Pancreatic ductal adenocarcinoma (PDA) is a major subtype of pancreatic cancer that is followed by neuroendocrine tumors. These two major subtypes represent the cellular composition of the pancreas. Although most other neoplasms are associated with ductal epithelial differentiation, i.e. intraductal papillary mucinous neoplasms (IPMNs) and mucinous cystic neoplasms (MCNs), some tumors show acinar features. Pancreatic acinar cell carcinoma (ACC) is a tumor characterized by acinar cell features and comprises less than 2% of all pancreatic neoplasms.[1, 2] This subtype is clinically and pathologically distinct from typical PDAs. The median age of the patients with ACC is slightly older than PDA, and ACC shows a better prognosis despite more frequent distant metastasis. Histologically, ACC has characteristic acinar differentiation that is illustrated by immunohistochemical staining for trypsin, chymotrypsin, and/or lipase.[3-5] Furthermore, ACCs have been reported to lack a KRAS mutation, suggesting that they develop via different molecular pathways than PDAs. Abnormalities in tumor suppressor genes, such as TP53, DPC4/Smad4 and p16, are less common than in PDAs.[3, 6-9]

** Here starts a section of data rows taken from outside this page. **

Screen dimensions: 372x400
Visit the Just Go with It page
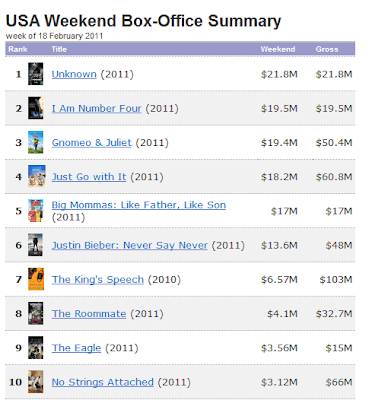(x=89, y=177)
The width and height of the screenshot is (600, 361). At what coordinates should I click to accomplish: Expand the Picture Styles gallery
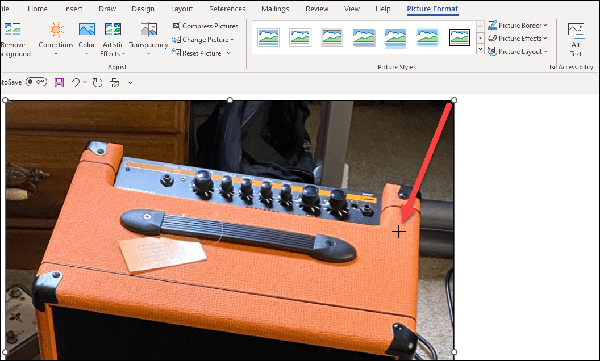[480, 50]
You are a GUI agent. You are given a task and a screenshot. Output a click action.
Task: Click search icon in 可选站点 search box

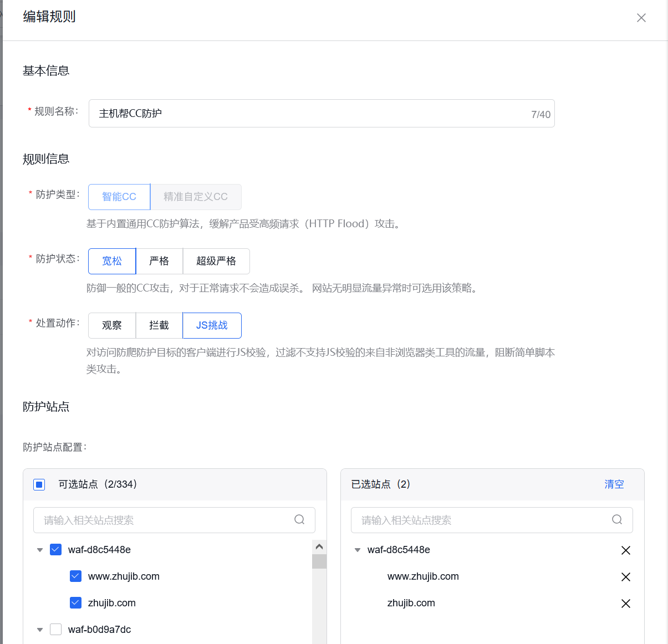pyautogui.click(x=299, y=520)
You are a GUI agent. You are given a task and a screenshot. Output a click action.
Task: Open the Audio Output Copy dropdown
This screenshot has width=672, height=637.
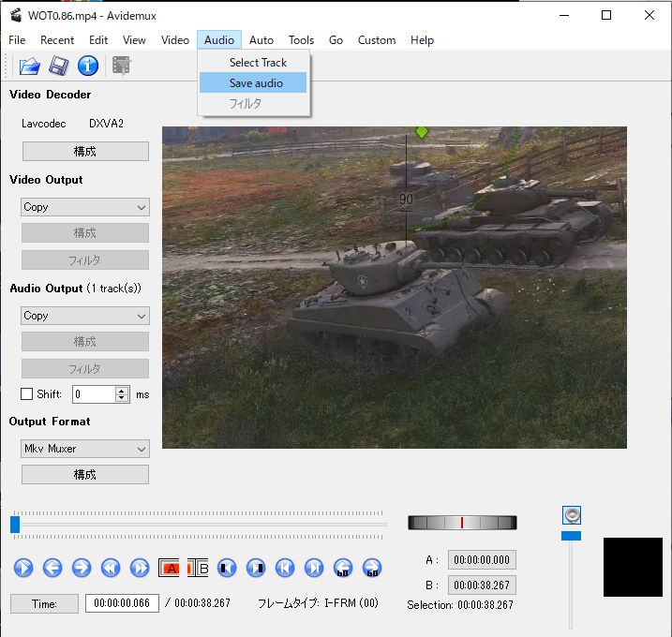tap(85, 316)
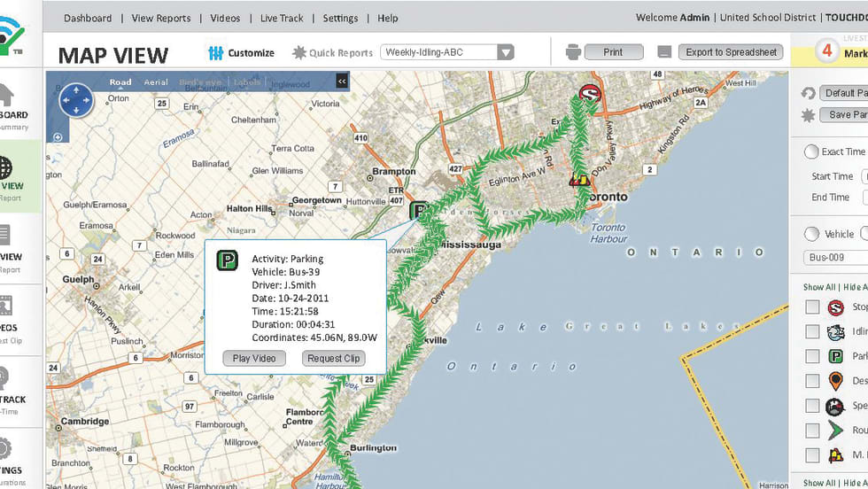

BCL10 was recently identified through the cloning of a (1;14)(p22;q32) translocation breakpoint in several cases of low-grade mucosa-associated lymphoid tissue (MALT) B-cell lymphoma.[10, 11] This gene, localized to chromosome band 1p22, is a cellular homolog of the equine herpesvirus-2 E10 gene; both contain an amino-terminal caspase recruitment domain (CARD) homologous to that found in several apoptotic molecules. Mutation analyses of BCL10 have implicated this gene in MALT lymphomas and other lymphoid tumors of the B- or T-cell lineage without t(1;14)(p22;q32) translocation.[13-15] In addition, BCL10 abnormalities have been reported in solid cancer cell lines and tumors, including malignant mesotheliomas, germ cell tumors, and colon carcinomas, suggesting that BCL10 can contribute to the pathogenesis of several types of neoplasia.[10, 16] In contrast to a number of articles about BCL10 expression in lymphoid malignancies, only a limited number of articles have documented its expression in solid cancers. Chang et al. have reported that BCL10 expression is significantly associated with the progression and prognosis of oral squamous cell carcinomas, while BCL10 has been reported by Kuo et al. to play an important role in controlling the growth of cervical cancer cells through NF-κB-dependent cyclin D1 regulation.[17, 18] In the pancreas, La Rosa et al. recently reported that BCL10 was expressed specifically in acinar cells and acinar cell carcinomas.[5, 19]
Endoscopic ultrasound-guided fine needle aspiration (EUS-FNA) was introduced into clinical practice in the early 1990s and is now considered one of the most useful methods for the histological diagnosis and staging of pancreatic cancers. However, specimens obtained by EUS-FNA are tiny and fragmented, and a definitive diagnosis is frequently challenging for pathologists. We recently reported a diagnostic scheme for EUS-FNA specimens of three major pancreatic tumor types using a minimal number of markers, including CK7, CDX2, synaptophysin, chromogranin A and KRAS mutations. In that study, ACC was characterized by occasional expression of CK7 and CDX2, lack of a KRAS mutation, and various expression patterns of neuroendocrine markers. When heterogeneous expression and staining errors were considered, it was determined that some positive markers were required in this panel. In the present study, we found that BCL10 is expressed exclusively in ACC, implying that it could serve as a useful marker for labeling this rare, well-differentiated subtype, particularly when diagnosing EUS-FNA specimens.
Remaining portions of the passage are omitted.